62 Years Later, U.S. to Return Artifacts to King Tut’s Tomb

CAIRO – The Metropolitan Museum of Art in New York will return 19 artifacts taken from the tomb of the famed boy-pharaoh Tutankhamun, Egypt’s antiquities authority and the museum said Wednesday.

The trove is made up of small figurines and jewelry, including a miniature bronze dog, a sphinx-shaped bracelet ornament and a necklace, said antiquities chief Zahi Hawass.

“Thanks to the generosity and ethical behavior of the Met, these 19 objects from the tomb of Tutankhamun can now be reunited with the other treasures of the boy king,” Hawass said.

He said the items will return to Egypt next year and will become part of the permanent King Tutankhamun collection at the new Grand Egyptian Museum, which is under construction near the Giza pyramids and is scheduled to open in 2012.

The antiquities authority said the pieces were sent to New York in 1948 when the Metropolitan Museum closed its expedition house in Egypt.

The decision to repatriate the objects comes after an extensive examination of the validity of their origin. In a statement on the Metropolitan Museum website, Director Thomas Campbell said all of the items were from the Tutankhamun tomb and Egypt’s claim on the antiquities was justified.

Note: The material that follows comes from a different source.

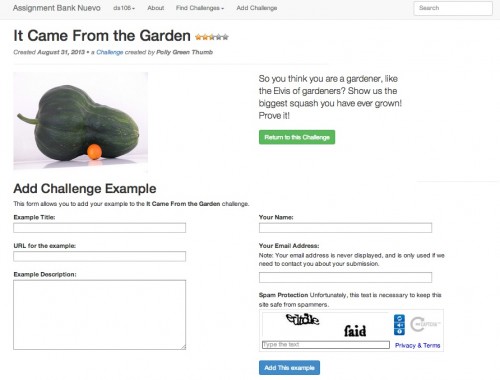Select the URL for the example field

pyautogui.click(x=100, y=256)
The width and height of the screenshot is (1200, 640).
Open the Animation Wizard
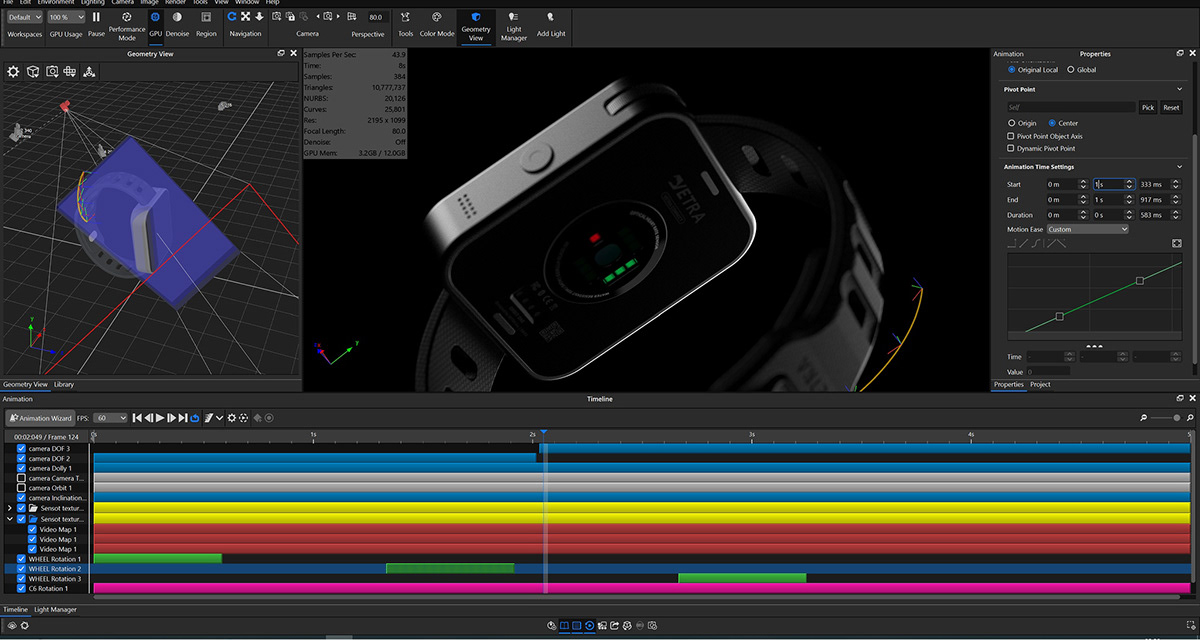pos(40,418)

“Because of precise legislation relating to that excavation, these objects were never meant to have left Egypt, and therefore should rightfully belong to the government of Egypt,” he said.

British archaeologist Howard Carter discovered the tomb of Tutankhamun in 1922, when it was common practice for archaeologists to keep some or all of their own findings.

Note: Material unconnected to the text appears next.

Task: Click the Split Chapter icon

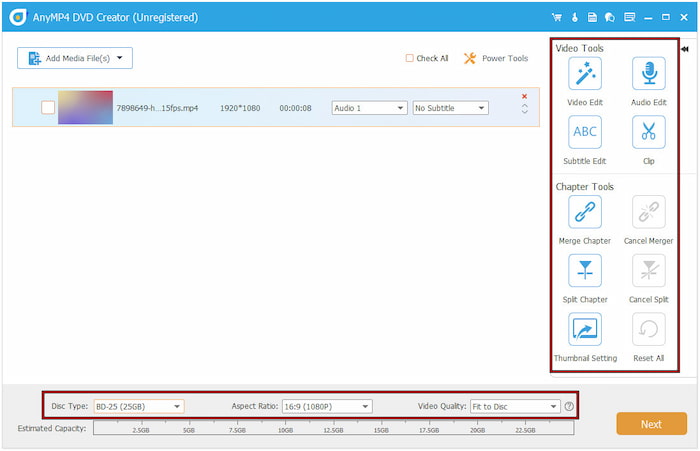Action: click(584, 270)
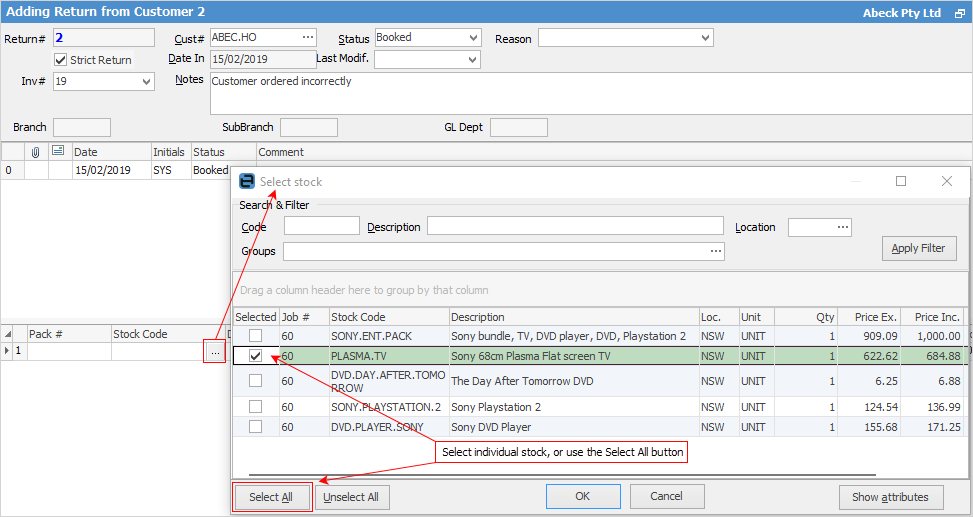The height and width of the screenshot is (517, 973).
Task: Uncheck the PLASMA.TV selected checkbox
Action: coord(256,356)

Some of the pieces in this collection were handed down through a niece of Carter and his estate in Luxor, which he left entirely to the Metropolitan Museum.

King Tut is one of history’s most famous pharaohs because archaeologists found his tomb full of glittering wealth of the rich 18th Dynasty (1569-1315 B.C.). This year, DNA tests and CT scans on Tut’s 3,300-year-old mummy confirmed that the pharaoh died of a broken leg complicated by malaria at the age of 19.